Doppelt verkauft

BERLIN. (hpd) Zuerst wurden 49,9 Prozent der Berliner Wasserbetriebe verkauft. Und nun soll die Berliner Bevölkerung für dumm verkauft werden. Eine kurze Geschichte der Seltsamkeiten um das Berliner Wasser.

Als dem Berliner Senat im Jahre 1999 einmal mehr die Kassen knapp wurden, meinte die damals regierende Große Koalition, es wäre ein guter Gedanke, knapp die Hälfe der städtischen Berliner Wasserbetriebe (BWB) zu verkaufen. Selbstverständlich fanden sich zwei opferbereite Großunternehmen, die das Risiko auf sich nahmen, den marode geschriebenen Betrieb zu übernehmen. RWE (Essen) und Veolia (Paris) fanden sich bereit, für einen gewissen Obolus Schluss mit der öffentlichen Unwirtschaft der BWB zu machen. Und damit den Investoren das auch richtig gut gelingen möge, wurde ihnen vom Berliner Senat auf fast 900 Blatt Papier das eine oder andere Schmankerl versprochen. So zum Beispiel Renditen, die etwas mehr als 8 Prozent je Jahr betragen. Das sind 134 Millionen Euro. Jedes Jahr. 28 Jahre lang.

Man muss nicht Kaufmann sein um zu wissen, wie nach Massenentlassungen und maximaler „Geschäftsablaufmaximierung“ diese Versprechen einzuhalten sind: beim Endverbraucher, beim Kunden wird kassiert. Und so kam, was kommen musste. Die Wasserpreise in Berlin stiegen und stiegen. Jeder Tropfen versprach Gewinne. Zumindest für RWE und Veolia; denn der Berliner Senat bekam langsam etwas kältere Füße und gab seinen Gewinnanteil ab, um die vertraglich vereinbarte Rendite zu gewährleisten. Und es dämmerte so manchem Stadtverordneten, dass hier etwas nicht mit rechten Dingen zugehen kann. Verkauft wurde, um den Haushalt zu entlasten. Und nun muss der Senat gar zuzahlen?

* [Eingabezeilen]:

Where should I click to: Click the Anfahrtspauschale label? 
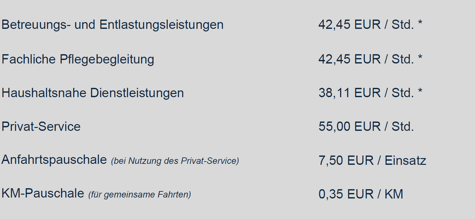click(54, 160)
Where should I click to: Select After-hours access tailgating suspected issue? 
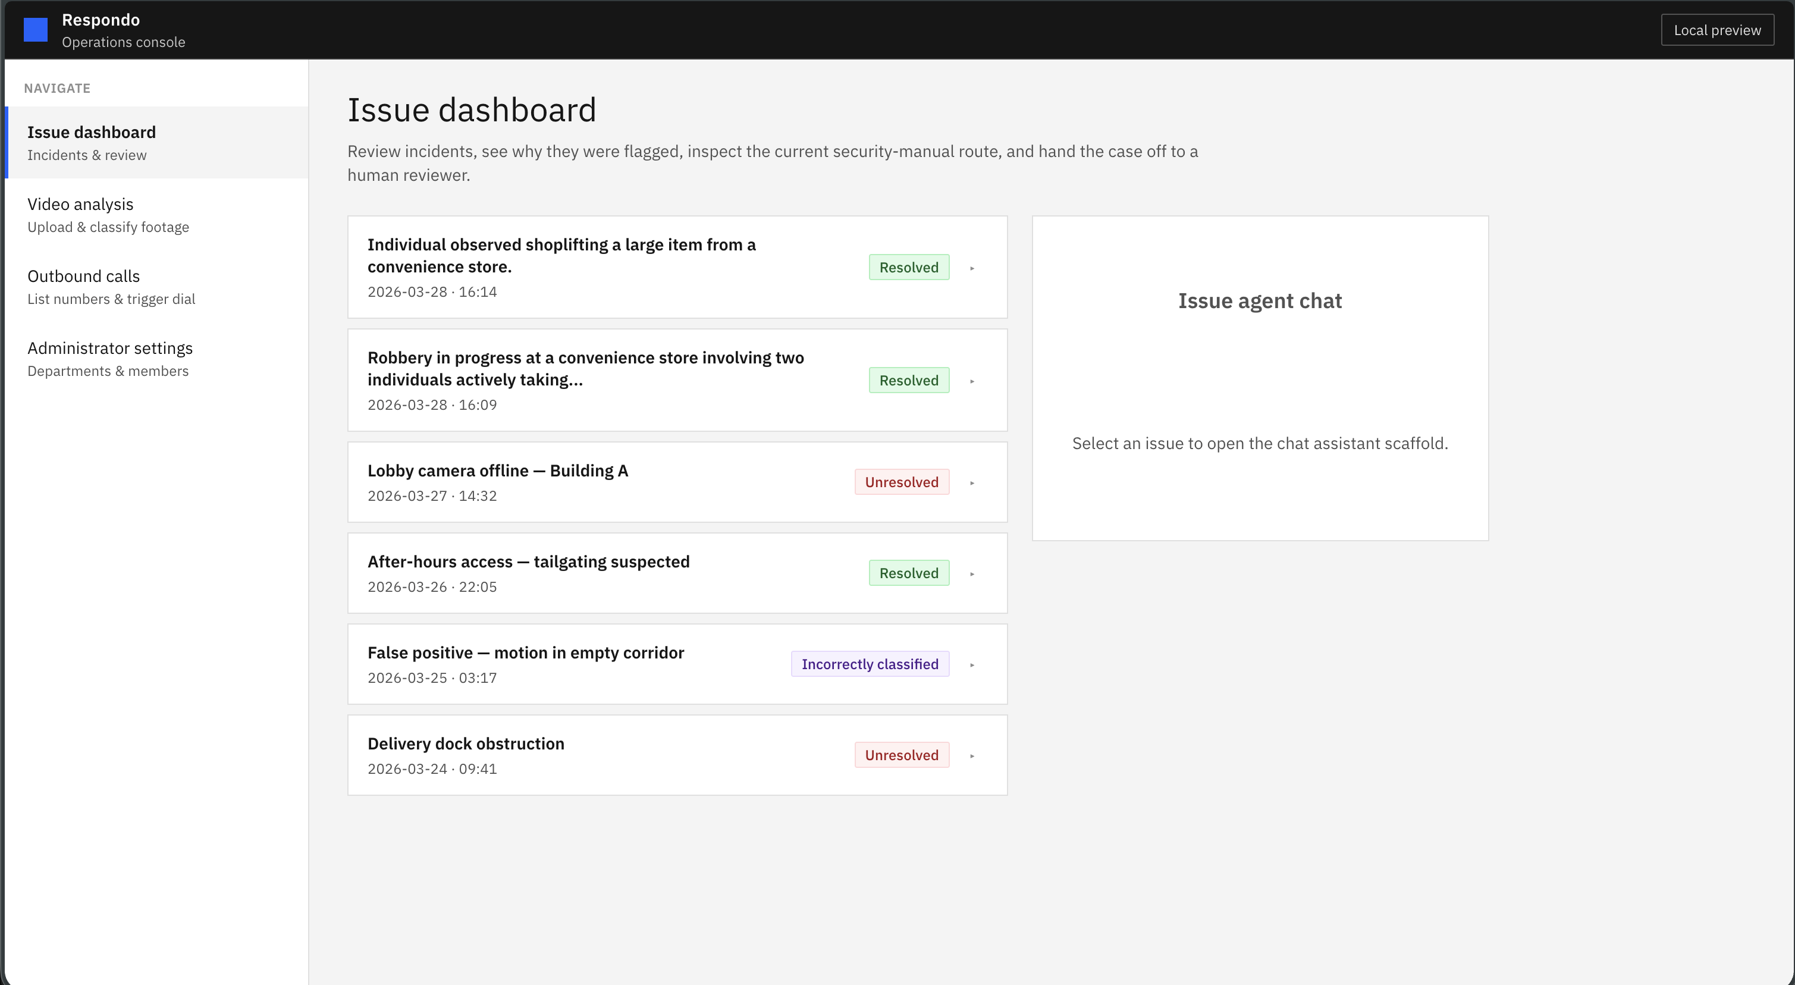point(528,562)
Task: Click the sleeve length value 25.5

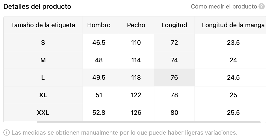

* [Ziel 1]: Tippe alle drei Einträge oben Zeichen für Zeichen ab und lass die Bilder dabei weg.
* [Ziel 2]: Schreib den Text über den Teilverkauf der Berliner Wasserbetriebe nach seinem letzten Satz weiter.

* [Übungsantwort 1]:
Where should I click to: Click the Anfahrtspauschale label? 
click(54, 160)
Where should I click to: Select After-hours access tailgating suspected issue? 
point(528,562)
Task: Click the sleeve length value 25.5

* [Übungsantwort 2]:
Einige Berliner, die sich nicht damit abfinden wollten, für den Profit zweier Großunternehmen kaum noch einen Wasserhahn aufdrehen zu können und die der Meinung sind, dass Wasser ein Grundnahrungsmittel sei, zu dem Jede und Jeder kostengünstig Zugang haben müsse, schafften es, 320.700 Unterschriften zu sammeln, von denen 280.887 gültig waren. Damit wurde der Senat dazu gezwungen, ein Volksbegehren zuzulassen, in dem die Offenlegung der geheimen Verträge, die er mit den beiden Investoren abgeschlossen, erreicht werden soll. Das war am 27. Oktober diesen Jahres.

Während die Landesabstimmungsleiterin Dr. Petra Michaelis-Merzbach noch die Stimmen zählte, geschah Seltsames.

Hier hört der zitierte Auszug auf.